Quando no séc.V d.C. os bárbaros invadiram terras romanas, as populações atemorizadas fugiram para a laguna, refugiando-se nas suas ilhas. Ali começaram a construir casas sobre estacas enterradas no lodo da laguna, que se revelaram resistentes (tendo este método ainda sido usado até ao século XVII). Isolados nas ilhas, os povos da laguna cedo perceberam que unindo-se teriam melhores hipóteses de resistir às ofensivas humanas, bem como às do mar e, nesse sentido, construíram pontes e assorearam canais para diminuir as distâncias e aumentar a terra firme. Viviam como negociantes do que pescavam e do sal que recolhiam do mar. Na época o sal era tão valioso que até então os próprios legionários romanos eram pagos com esse cristal - de onde deriva o termo “salário”. Os bárbaros haviam esquecido os pescadores da laguna e logo a prosperidade dos seus negócios pôde pagar a sua independência, ao contrário das grandes cidades do império romano que foram tomadas. A tradição diz que a cidade se assumiu formalmente a 25 de Março de 421, ao meio-dia.



Perante a necessidade de haver um dirigente para a nova cidade, criou-se a figura do Dux, termo que mais tarde evoluiu para Dodge. O Dodge era eleito por um processo complexo e, apesar de ocupar um cargo de topo, detendo o controlo sobre a vida quotidiana da população, a sua actividade era constantemente vigiada para que não incorresse em abuso de autoridade - se tal se suspeitasse, poderia muito bem ser condenado à morte! Quem controlava a nobreza era o “Conselho dos dez” e três inquisidores ou “Conselho dos três” que detinham o poder de condenar à morte qualquer cidadão. Outras cidades-estado foram dominadas por um só homem ou por uma família, mas tal nunca ocorreu com Veneza, onde “todos os homens são iguais, mas subordinados a um bem comum”. Veneza foi também apelidada de “República Sereníssima”, pela sua estabilidade política que lhe permitiu uma enorme expansão comercial. Tornou-se no ponto de chegada à Europa da Rota da Seda e nela se cruzaram durante séculos diferentes raças, culturas e religiões, ao mesmo tempo que circulavam a seda, as especiarias e as pedras preciosas. O célebre mercador de Veneza Marco Polo, que terá vivido durante 25 anos na corte mongol no Catai, para onde partiu em 1292, regressou com um impressionante carregamento de rubis, pérolas e esmeraldas que surpreendeu uma cidade habituada ao comércio de luxo. As influências orientais, sobretudo bizantinas, enraizaram-se na cidade, criando um estilo arquitectónico único – o gótico florido.

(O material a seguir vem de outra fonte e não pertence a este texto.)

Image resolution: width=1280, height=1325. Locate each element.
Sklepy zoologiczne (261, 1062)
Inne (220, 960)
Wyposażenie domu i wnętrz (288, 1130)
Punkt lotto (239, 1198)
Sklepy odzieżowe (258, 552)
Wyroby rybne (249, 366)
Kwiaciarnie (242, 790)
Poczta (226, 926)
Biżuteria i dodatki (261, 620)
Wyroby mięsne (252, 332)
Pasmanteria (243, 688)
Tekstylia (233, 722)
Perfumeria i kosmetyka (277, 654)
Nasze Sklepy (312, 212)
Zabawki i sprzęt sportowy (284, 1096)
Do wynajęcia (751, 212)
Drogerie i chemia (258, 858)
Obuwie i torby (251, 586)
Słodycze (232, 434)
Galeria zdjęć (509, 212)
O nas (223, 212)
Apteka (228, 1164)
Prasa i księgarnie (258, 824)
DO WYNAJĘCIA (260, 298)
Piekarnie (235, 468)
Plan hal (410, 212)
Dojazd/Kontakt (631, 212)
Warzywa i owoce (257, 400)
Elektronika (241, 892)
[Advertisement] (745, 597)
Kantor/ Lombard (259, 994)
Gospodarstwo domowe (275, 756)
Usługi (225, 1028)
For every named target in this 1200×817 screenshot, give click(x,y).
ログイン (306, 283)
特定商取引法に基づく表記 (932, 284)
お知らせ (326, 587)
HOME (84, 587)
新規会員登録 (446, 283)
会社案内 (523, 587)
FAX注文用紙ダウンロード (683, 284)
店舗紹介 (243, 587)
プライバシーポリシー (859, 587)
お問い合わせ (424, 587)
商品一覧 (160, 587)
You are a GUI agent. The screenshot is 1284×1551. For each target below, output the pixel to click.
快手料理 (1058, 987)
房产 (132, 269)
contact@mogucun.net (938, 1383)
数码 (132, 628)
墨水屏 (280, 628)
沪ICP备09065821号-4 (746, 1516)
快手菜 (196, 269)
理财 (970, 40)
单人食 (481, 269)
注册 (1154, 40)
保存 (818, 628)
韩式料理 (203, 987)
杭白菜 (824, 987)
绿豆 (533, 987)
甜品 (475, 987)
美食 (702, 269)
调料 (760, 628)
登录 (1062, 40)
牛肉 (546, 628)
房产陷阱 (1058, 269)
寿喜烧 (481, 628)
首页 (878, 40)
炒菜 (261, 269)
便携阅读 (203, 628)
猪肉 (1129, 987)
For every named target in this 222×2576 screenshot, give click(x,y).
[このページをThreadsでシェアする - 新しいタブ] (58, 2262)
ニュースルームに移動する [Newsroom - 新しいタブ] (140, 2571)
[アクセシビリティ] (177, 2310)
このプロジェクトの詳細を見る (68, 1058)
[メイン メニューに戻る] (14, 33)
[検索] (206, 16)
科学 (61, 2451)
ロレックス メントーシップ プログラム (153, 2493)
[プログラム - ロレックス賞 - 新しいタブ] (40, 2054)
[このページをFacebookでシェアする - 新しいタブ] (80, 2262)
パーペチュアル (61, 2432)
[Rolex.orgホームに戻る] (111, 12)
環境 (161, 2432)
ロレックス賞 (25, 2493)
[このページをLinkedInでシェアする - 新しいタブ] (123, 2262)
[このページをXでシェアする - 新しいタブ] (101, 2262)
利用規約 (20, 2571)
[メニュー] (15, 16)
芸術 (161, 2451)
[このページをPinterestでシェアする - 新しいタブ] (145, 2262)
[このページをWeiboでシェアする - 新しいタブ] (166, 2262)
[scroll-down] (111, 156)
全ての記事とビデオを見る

Tais influências, tão óbvias um pouco por toda a cidade, tomam grandes proporções na Basílica de S. Marcos e na ampliação do Palácio dos Dodges.


O apogeu económico de Veneza deu-se no século XV, numa altura em que os venezianos dominavam o Mediterrâneo, mas a partir daí o declínio começou, após a conquista de Constantinopla pelos turcos (1453) e com a chegada de Vasco da Gama à Índia, facto que proporcionou uma via mais rápida e lucrativa de comércio com o Oriente – para bem de Portugal.

A estabilidade política e os mais de 1100 anos de função dos Dodges tiveram fim em 1797, com a conquista da República Sereníssima por Napoleão, que mais tarde cedeu a cidade aos austríacos. Só em finais do século XIX, durante a unificação da península, é que Veneza foi agrupada no actual território de Itália.